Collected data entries

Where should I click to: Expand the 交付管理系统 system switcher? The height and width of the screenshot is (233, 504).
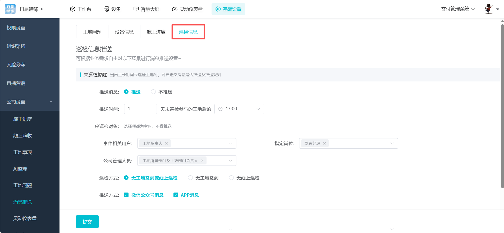(458, 9)
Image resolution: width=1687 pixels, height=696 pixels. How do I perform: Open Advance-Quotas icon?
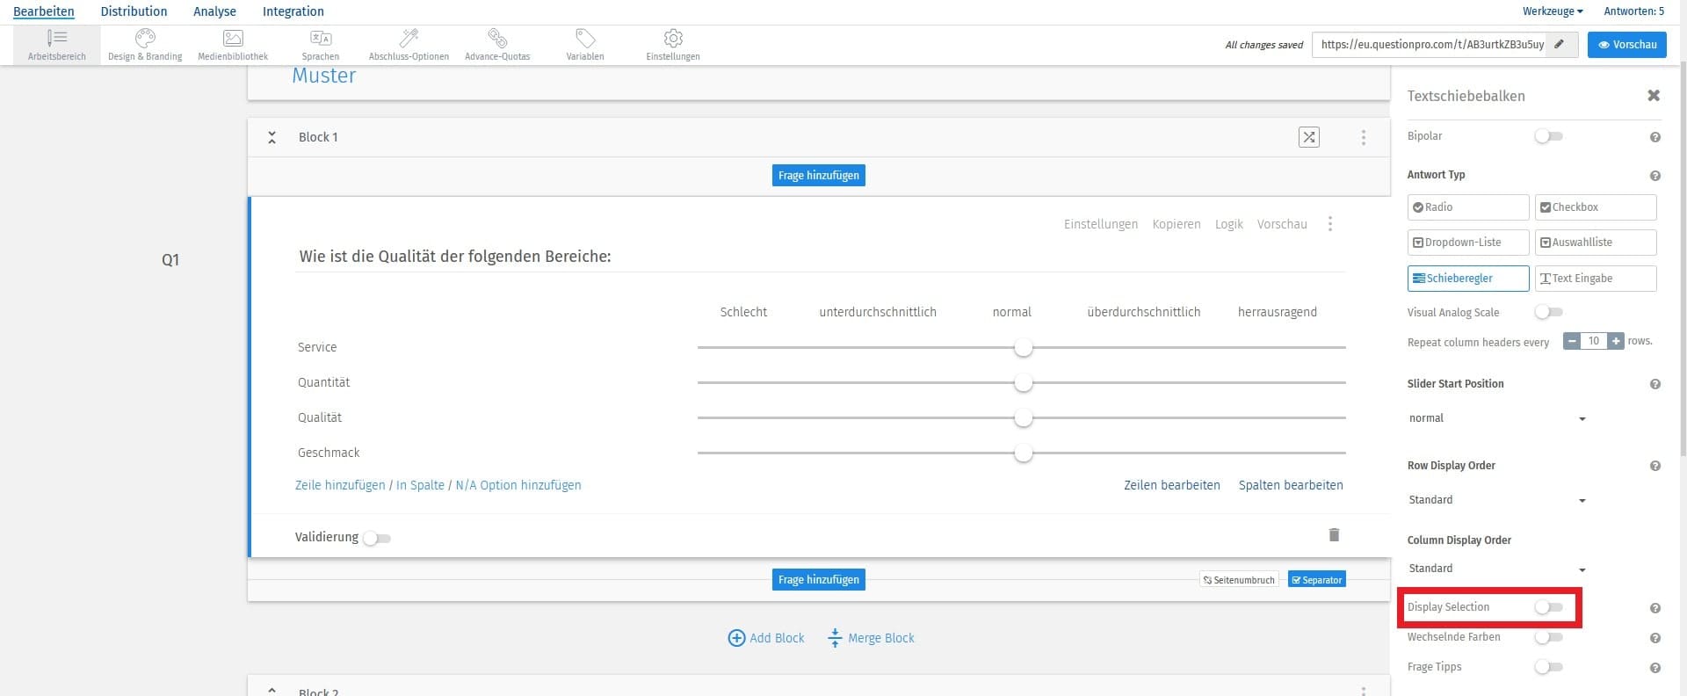(x=497, y=38)
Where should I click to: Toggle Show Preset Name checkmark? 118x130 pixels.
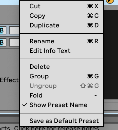click(62, 105)
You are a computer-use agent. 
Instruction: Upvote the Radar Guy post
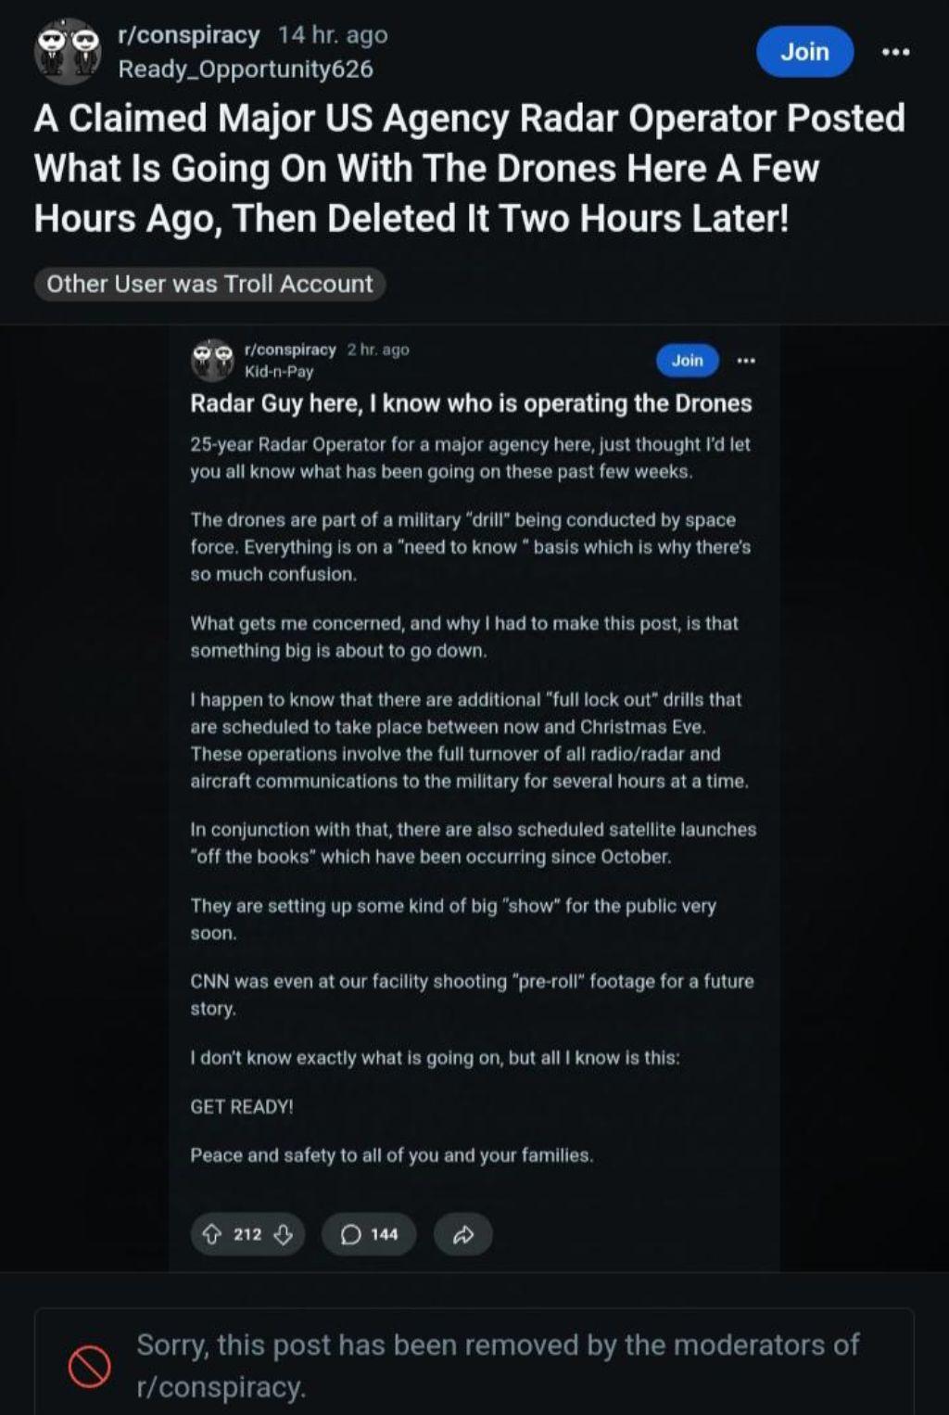point(211,1234)
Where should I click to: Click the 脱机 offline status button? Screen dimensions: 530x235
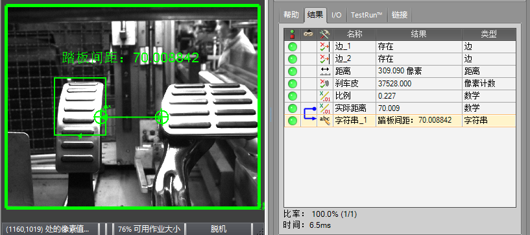(219, 229)
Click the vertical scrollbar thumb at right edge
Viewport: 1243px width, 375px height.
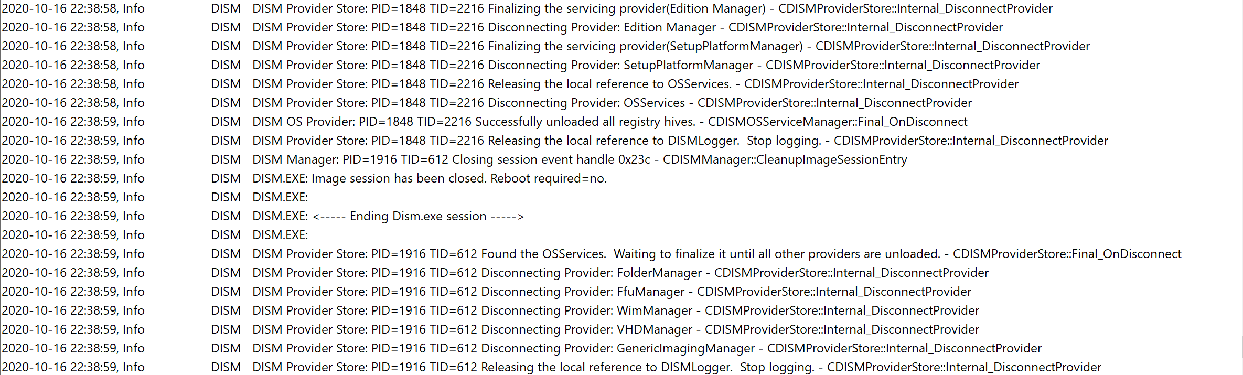click(x=1241, y=346)
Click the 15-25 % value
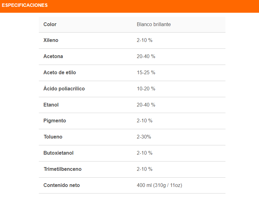Viewport: 259px width, 200px height. coord(146,73)
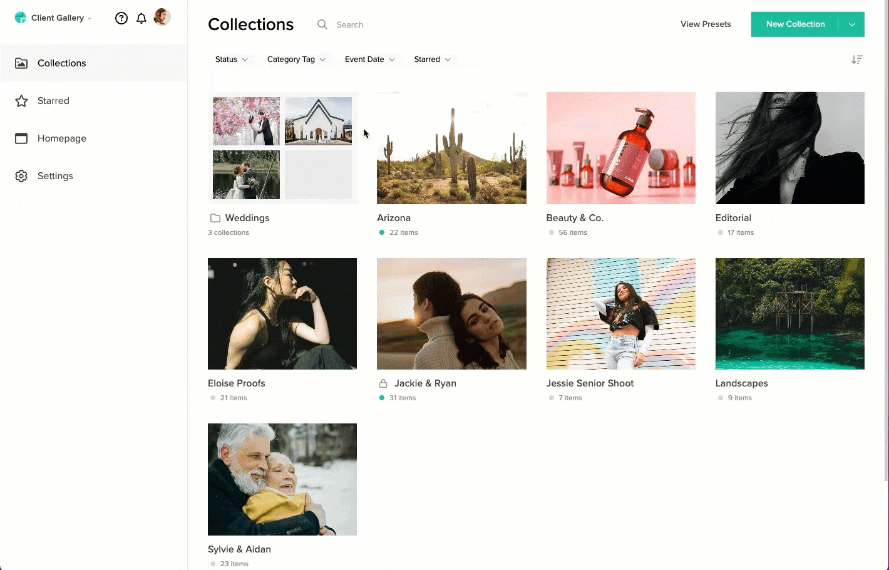Click the help question mark icon
Screen dimensions: 889x570
click(x=121, y=18)
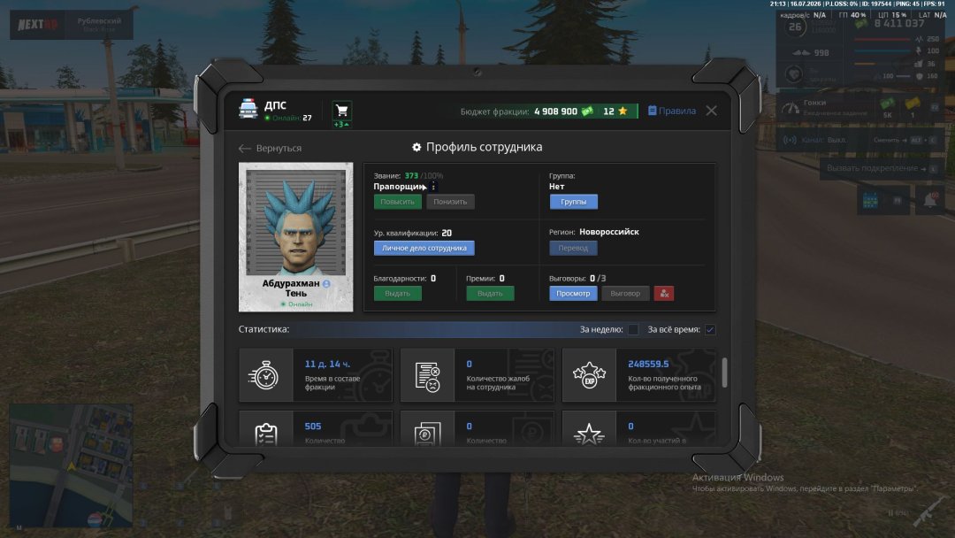Click Просмотр to view reprimands
This screenshot has height=538, width=955.
pyautogui.click(x=572, y=294)
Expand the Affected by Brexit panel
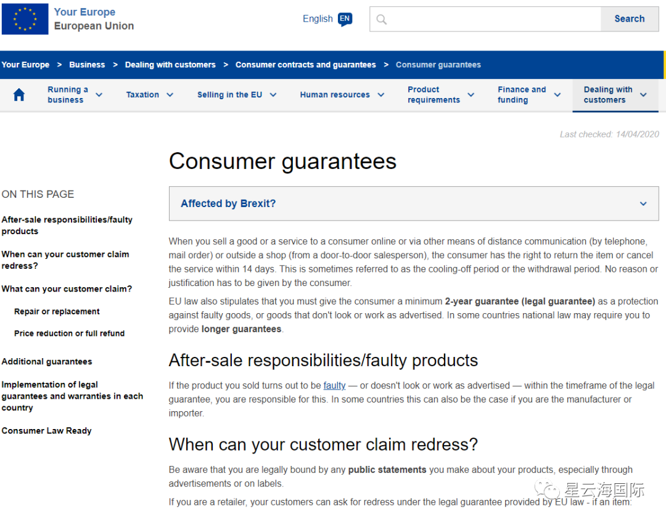Image resolution: width=666 pixels, height=519 pixels. (x=413, y=203)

**PROBLEM TO SOLVE**
Take the line with "You are a computer-use agent." as the first line and the last line of the records above as the final one; reproduce exactly the lines between them, both included, without pictures.

**SOLUTION**
You are a computer-use agent. 
Instruction: Upvote the Radar Guy post
point(211,1234)
Where should I click to: Click the 脱机 offline status button? Screen dimensions: 530x235
(219, 229)
Click the vertical scrollbar thumb at right edge
Viewport: 1243px width, 375px height.
click(x=1241, y=346)
Click the 15-25 % value
Viewport: 259px width, 200px height. coord(146,73)
Click the help question mark icon
Screen dimensions: 889x570
click(x=121, y=18)
Click Просмотр to view reprimands
This screenshot has height=538, width=955.
pyautogui.click(x=572, y=294)
Expand the Affected by Brexit panel
Image resolution: width=666 pixels, height=519 pixels. (x=413, y=203)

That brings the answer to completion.